How to Litter Train a Cat – The Ultimate GuideLast updated: by Jessi Larson Affiliate Disclosure: We hope you love the products we've recommended! As an Amazon Associate we earn a small share from qualifying purchases.
Welcoming a new cat into the home is an exciting time for sure! However, one of the challenges in living with cats is getting them to use litter boxes. Many new cat owners ask how to litter train a cat.
The good news is that most of the time, it’s easy to train cats to use litter boxes. And far easier than it is to housebreak a dog.
In fact, often the hardest part of training is merely setting out a litter box since kittens usually learn from their mothers.
Cats tend to bury their “leavings” for reasons developed, nurtured, and reinforced by instinct.
First, in the wild, dominant large male cats mark their territory with their urine and feces.
To a human, it may all smell the same, but to a cat, each individual leaves behind a unique scent. Therefore, the cats that aren’t dominant have an incentive to “cover their tracks” so they won’t be run off or even killed by the dominant males.
Second, cats in the wild bury their defacations to keep larger predators from locating them.
These instincts have developed and sharpened over millions of years, and they’ve carried over into domestic cats.

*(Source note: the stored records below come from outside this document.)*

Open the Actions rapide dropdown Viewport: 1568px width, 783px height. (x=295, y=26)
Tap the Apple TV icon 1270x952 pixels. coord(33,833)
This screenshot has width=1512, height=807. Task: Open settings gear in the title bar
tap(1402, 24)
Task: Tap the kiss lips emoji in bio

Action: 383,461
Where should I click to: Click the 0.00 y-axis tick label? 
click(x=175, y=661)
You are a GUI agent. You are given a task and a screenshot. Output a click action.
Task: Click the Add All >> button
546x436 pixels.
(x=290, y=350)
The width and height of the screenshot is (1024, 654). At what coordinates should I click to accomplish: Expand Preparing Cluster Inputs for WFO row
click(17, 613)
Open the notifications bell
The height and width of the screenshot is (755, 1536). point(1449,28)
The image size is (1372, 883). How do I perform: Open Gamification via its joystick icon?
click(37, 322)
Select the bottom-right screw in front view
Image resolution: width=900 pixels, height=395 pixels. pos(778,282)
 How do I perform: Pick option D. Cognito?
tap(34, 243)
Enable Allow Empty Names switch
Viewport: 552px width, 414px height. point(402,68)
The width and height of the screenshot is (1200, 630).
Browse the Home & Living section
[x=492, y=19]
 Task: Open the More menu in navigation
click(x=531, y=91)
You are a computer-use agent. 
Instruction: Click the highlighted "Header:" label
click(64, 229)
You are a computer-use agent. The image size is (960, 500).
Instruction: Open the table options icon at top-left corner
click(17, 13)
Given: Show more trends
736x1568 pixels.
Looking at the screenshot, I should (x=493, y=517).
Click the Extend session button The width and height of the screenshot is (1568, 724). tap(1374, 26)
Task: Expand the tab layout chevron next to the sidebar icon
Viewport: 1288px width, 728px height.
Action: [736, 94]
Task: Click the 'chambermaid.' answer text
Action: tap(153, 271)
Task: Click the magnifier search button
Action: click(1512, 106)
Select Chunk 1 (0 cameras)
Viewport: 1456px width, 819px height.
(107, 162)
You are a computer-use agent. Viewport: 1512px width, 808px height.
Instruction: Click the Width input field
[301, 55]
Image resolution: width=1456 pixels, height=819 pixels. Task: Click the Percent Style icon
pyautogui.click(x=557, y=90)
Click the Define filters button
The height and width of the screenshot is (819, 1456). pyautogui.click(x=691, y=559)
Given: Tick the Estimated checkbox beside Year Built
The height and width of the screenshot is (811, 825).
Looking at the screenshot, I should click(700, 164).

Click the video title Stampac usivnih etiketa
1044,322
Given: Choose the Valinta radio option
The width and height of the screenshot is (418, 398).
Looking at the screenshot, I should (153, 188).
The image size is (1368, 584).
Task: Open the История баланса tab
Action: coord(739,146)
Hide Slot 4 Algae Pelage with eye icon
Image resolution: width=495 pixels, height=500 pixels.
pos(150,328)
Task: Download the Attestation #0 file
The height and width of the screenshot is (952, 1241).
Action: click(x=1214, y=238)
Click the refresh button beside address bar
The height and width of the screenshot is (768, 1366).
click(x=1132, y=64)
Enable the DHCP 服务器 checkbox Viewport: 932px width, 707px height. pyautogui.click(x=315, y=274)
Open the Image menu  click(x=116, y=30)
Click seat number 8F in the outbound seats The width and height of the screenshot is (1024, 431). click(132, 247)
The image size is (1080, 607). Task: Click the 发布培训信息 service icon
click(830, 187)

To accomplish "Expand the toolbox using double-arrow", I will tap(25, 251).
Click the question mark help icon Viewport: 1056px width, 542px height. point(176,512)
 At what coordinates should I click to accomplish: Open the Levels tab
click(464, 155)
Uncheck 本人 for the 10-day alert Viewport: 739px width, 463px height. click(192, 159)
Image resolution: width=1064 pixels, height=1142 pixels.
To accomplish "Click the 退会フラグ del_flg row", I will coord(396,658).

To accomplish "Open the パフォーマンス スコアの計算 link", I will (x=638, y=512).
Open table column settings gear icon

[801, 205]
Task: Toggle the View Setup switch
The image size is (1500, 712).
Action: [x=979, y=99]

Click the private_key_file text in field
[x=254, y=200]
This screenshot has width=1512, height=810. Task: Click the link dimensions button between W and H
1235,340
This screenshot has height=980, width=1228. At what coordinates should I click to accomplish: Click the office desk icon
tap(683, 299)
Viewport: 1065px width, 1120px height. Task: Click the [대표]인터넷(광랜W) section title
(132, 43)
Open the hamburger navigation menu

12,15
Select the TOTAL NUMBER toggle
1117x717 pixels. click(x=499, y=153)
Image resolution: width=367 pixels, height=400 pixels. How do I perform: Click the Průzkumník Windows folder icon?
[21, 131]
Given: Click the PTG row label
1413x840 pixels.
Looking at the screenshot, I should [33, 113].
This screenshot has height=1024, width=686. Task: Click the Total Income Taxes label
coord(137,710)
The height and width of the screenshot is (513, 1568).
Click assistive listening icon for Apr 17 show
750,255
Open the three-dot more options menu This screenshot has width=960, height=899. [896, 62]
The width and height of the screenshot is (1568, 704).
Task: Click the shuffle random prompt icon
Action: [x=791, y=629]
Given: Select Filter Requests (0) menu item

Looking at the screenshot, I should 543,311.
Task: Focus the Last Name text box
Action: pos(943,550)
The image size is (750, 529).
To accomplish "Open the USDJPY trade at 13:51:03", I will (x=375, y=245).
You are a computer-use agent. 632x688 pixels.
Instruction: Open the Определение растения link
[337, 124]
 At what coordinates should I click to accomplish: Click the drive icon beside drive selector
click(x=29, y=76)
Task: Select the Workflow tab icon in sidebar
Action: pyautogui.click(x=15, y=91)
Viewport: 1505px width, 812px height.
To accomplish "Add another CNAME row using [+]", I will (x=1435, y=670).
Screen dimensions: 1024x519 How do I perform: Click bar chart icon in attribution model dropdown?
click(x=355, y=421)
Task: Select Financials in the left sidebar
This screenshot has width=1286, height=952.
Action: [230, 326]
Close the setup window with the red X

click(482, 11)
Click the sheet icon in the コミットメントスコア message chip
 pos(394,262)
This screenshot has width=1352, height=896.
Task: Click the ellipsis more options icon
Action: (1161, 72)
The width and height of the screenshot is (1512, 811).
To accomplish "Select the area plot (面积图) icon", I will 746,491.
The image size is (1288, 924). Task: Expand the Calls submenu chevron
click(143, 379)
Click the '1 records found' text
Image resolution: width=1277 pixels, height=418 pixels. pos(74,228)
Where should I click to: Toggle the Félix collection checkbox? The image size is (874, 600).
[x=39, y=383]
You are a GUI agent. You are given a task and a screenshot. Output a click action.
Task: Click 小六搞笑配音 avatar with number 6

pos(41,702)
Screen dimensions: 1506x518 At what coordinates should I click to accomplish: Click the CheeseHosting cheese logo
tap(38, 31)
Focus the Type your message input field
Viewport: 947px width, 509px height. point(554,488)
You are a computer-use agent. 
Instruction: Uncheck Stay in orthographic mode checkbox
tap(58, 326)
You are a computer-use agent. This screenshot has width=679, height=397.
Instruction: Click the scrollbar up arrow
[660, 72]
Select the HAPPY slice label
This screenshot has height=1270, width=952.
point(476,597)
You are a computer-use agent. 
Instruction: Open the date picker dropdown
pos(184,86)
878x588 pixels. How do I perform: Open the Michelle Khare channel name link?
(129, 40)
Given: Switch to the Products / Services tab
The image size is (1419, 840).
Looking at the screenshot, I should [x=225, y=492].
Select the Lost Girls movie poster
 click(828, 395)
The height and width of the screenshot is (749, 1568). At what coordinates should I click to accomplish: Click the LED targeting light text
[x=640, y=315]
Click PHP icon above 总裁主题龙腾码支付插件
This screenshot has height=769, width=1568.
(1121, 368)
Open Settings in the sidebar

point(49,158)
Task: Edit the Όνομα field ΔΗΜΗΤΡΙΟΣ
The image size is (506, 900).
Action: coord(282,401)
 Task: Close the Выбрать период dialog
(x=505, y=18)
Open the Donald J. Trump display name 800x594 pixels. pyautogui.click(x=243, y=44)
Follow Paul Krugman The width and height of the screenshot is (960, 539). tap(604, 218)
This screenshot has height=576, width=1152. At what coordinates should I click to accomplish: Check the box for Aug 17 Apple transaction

However, sometimes getting a new cat to use a litter box is a little more challenging, so let’s go over some ways to help the process.
Here is everything you need to know about how to litter train a cat.
How to Litter Train a Cat: What You Need
Before you start litter training your cat, you’ll need a few things.
First, you need a litter box, of course. Since you should always create a “home base room” for a new cat, place the litter box there.
Make sure the litter box is located in a spot that affords some privacy. Every veteran cat lover knows that cats prize their dignity!
If you have more than one cat, consider having one litter box per cat. Sometimes they don’t like to share. And even if you have just one cat, it might be a good idea to have an extra litter box somewhere else in the house.
Be flexible and be prepared to try Plan B, Plan C, etc. A covered box may scare a cat. So might one without any cover.
Instinctually, the cat has to feel safe. After all, when cats were in the wild, urinating and defecating were some of the times a cat is most vulnerable.
Cats can also be finicky about location, so be ready to move the box somewhere else if the first spot doesn’t work out.
Also, clean the litter box on a regular basis. If the box is too smelly or messy, a cat may choose to do its business next to the box rather than in it.
A good rule of thumb is to scoop daily, change the litter when it’s no longer absorbing odors well, and give the box a soap-and-water scrubbing when you change the litter. Don’t use harsher chemicals that might linger and harm the cat.
Wondering what litter box to get? Check out our top 5 litter box picks.
Cats can also be picky about litter, and there are many varieties on the market.
Your best bet is to start out with a “regular” clumping litter, which most cats are fine with. But if your cat rejects that, start trying other options.
The Fresh Step Scented Litter is a good choice when first getting your cat’s litter box set up.
Toys and Treats
Whenever your cat uses the litter box during the training phase, reward them with a cat treat or a piece of dry food.
You can also try rewarding desired behavior with playtime, but this doesn’t always work since cats are notorious for deciding when they want to play!
As the cat begins to use the litter box reliably, gradually wean it from rewards.
Cats have a tendency to think they’re the smartest “person” around, and if they can play you, they will!
Litter Training a Kitten
Always make sure a kitten knows where the litter boxes are. And don’t move them unless the locations clearly are not working.
Cats frequently have to go after meals and upon waking from naps, so when you can, gently place them in their litter boxes at those times.
Also, watch for signs that they need to go: crouching, sniffing, or pawing the floor in a certain spot. If you see this, place the cat in the box.
Very importantly, don’t punish. As much as cats might think they rule the universe, or at least the household, they do not connect scolding and other punishment with pooping or peeing on the floor.
Instead, this is frightening and stress-inducing, and it usually is counterproductive.
Litter Training an Older Cat
It’s rare that an older cat needs litter training, but it does happen. For instance, the cat might have been an outdoor cat with no experience using litter boxes.
A change in environment or other circumstances can also cause a cat that previously had good habits to start exercising unwanted ones.
In the former situation, experts recommend filling a litter box with dirt since that is what the cat is used to. Over time, add more and more litter to the mix. In the latter, try the kitten recommendations and just remember to be patient and flexible.
Another good thing to keep in mind with an older cat is ease of access. Just like humans, cats experience their joints and their flexibility wearing down over time.
Ultimately, a litter box that a kitten has no trouble hopping into might be difficult or painful for an older cat to get into.
Final Thoughts: How to Litter Train a Cat
When you’re trying to figure out how to litter train a cat, we can’t emphasize enough the importance of being patient and flexible.
Cats are intelligent and unique, which makes them wonderful and challenging at the same time. Ride out the tough spots; your cats are worth it!
With these tips, you’ll be on the road to success in no time.